Charleroi: le document à 10 millions d'euros... n'existait pas !

Les téléphones chauffent, à Charleroi, après la révélation publique de la disparition du dossier européen de 10 millions d'euros. Le dossier de rénovation du Quai 10, le nouveau centre de cultures contemporaines carolo, risque en effet de perdre une partie de ses subsides européens parce que des documents ont disparus des archives de la ville. On cherche notamment à mettre la main sur la "concession domaniale", le document rédigé par le collège carolo, qui octroie la gestion du site à l'asbl Le Parc. Et après enquête, il semble acquis qu'il ... n'existe pas !

Petit rétroacte : le 28 février 2012, le collège se réunit pour évoquer le dossier de la désignation du futur gestionnaire du quai de l'image, comme on l'appelle encore à l'époque. C'est logiquement l'échevin de la Culture, le cdH Antoine Tanzilli, qui porte le dossier. Il vient avec un nom : l'asbl Le Parc. C'est le fruit du travail du comité de sélection, un groupe de travail qui a examiné les trois candidatures rentrées et qui retient donc celle de Michel Bakolas, qui s'occupe déjà du cinéma Le Parc.

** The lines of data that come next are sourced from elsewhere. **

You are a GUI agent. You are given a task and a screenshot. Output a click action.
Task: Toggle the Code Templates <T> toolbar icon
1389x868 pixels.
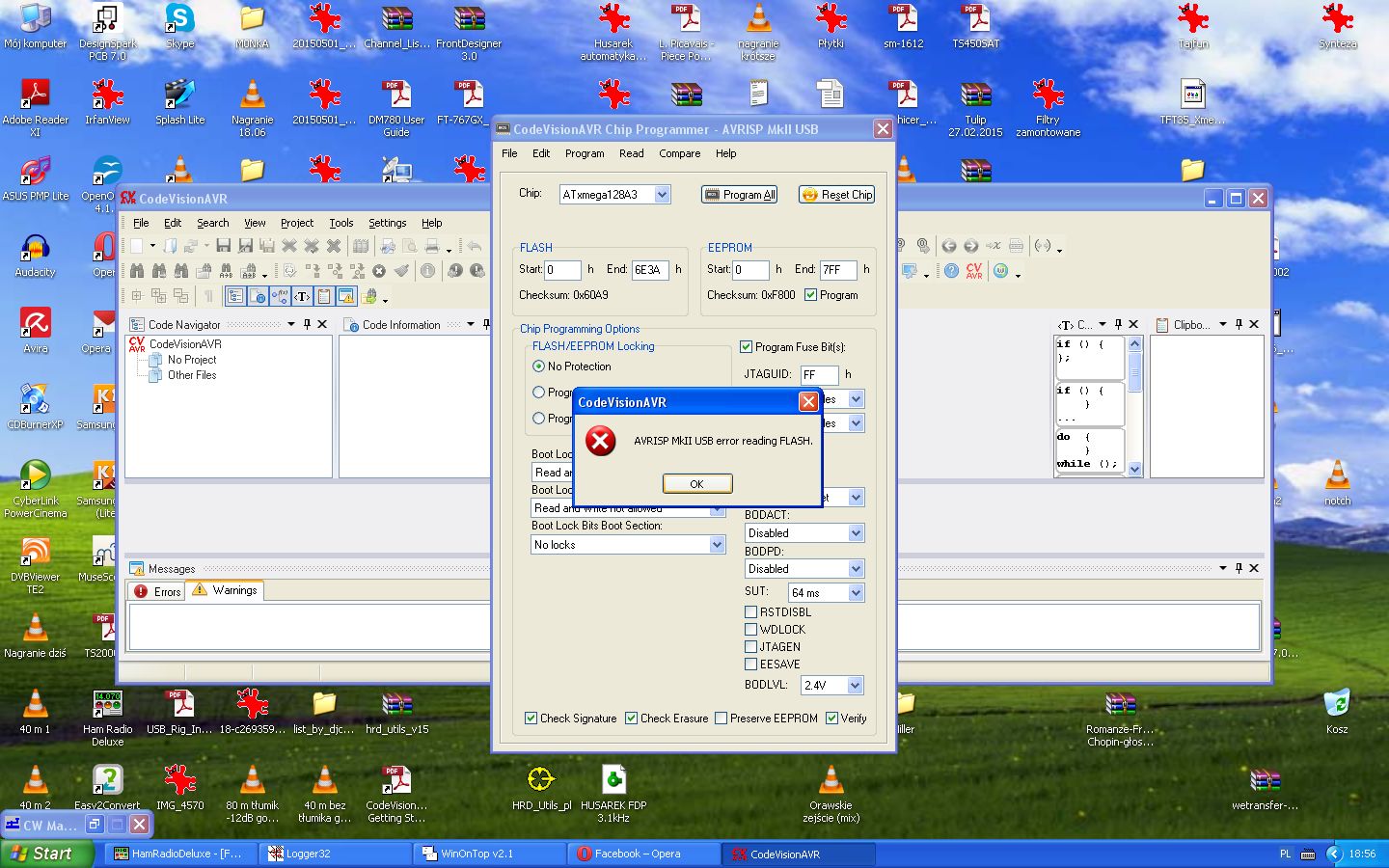[302, 296]
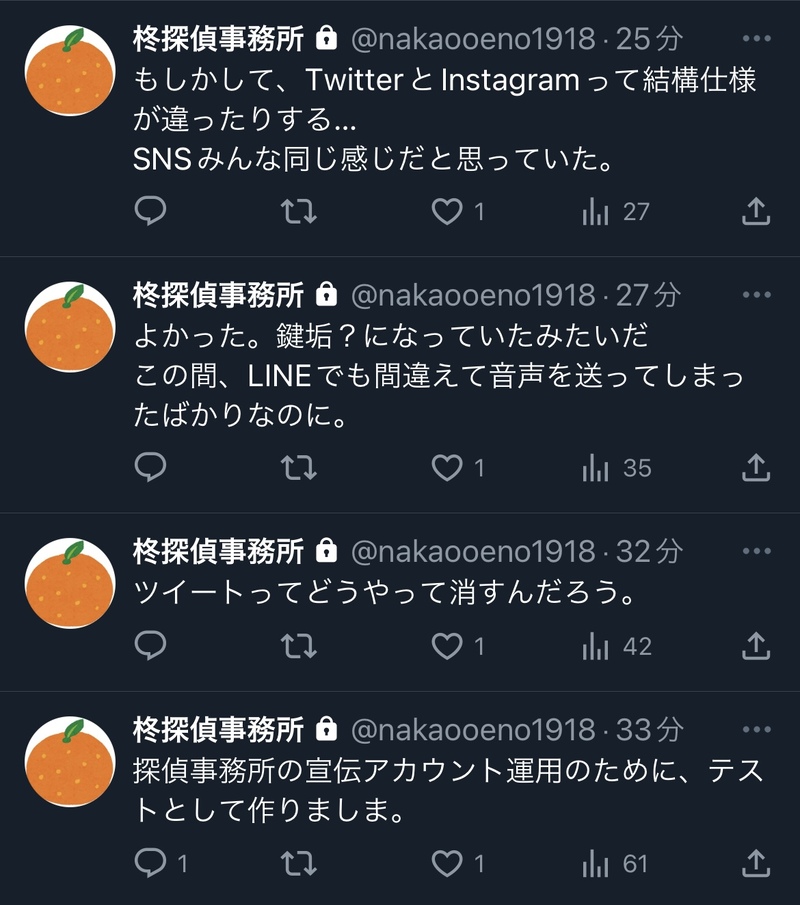800x905 pixels.
Task: Reply to the Twitter and Instagram tweet
Action: [x=150, y=211]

Des coups de fils de félicitations sont échangés, une conférence de presse organisée dans la foulée. Les réunions de travail commencent, le chantier avance bien. Mais étrangement, les nouveaux gestionnaires ne recevront jamais de notification officielle de ce choix. Une source proche du dossier nous confirme le fait : "Vous pensez bien que si Le Parc avait eu ce document, il l'aurait sorti ces derniers jours".

Confirmation également du côté de la Ville, où on nous certifie qu'il n'y a aucune trace de ce document tout simplement parce qu'il n'a ... jamais existé : "Antoine Tanzilli a été très léger sur ce coup-là, il ferait mieux de faire profil bas".

Un membre du collège de l'époque se souvient que ce dossier était suivi de près par l'échevin Tanzilli, c'est donc lui qui logiquement, a dû assurer le suivi : "J'avais le sentiment que le dossier était géré directement par Tanzilli parce qu'il y tenait, et pas par l'administration".

Contacté par nos soins, ce dernier nous répondra simplement que "c'est l'administration communale qui a géré pratiquement ce dossier". L'avis juridique de l'avocat désigné par la Ville est donc attendu avec beaucoup d'impatience, les règlements de compte politique arriveront plus tard.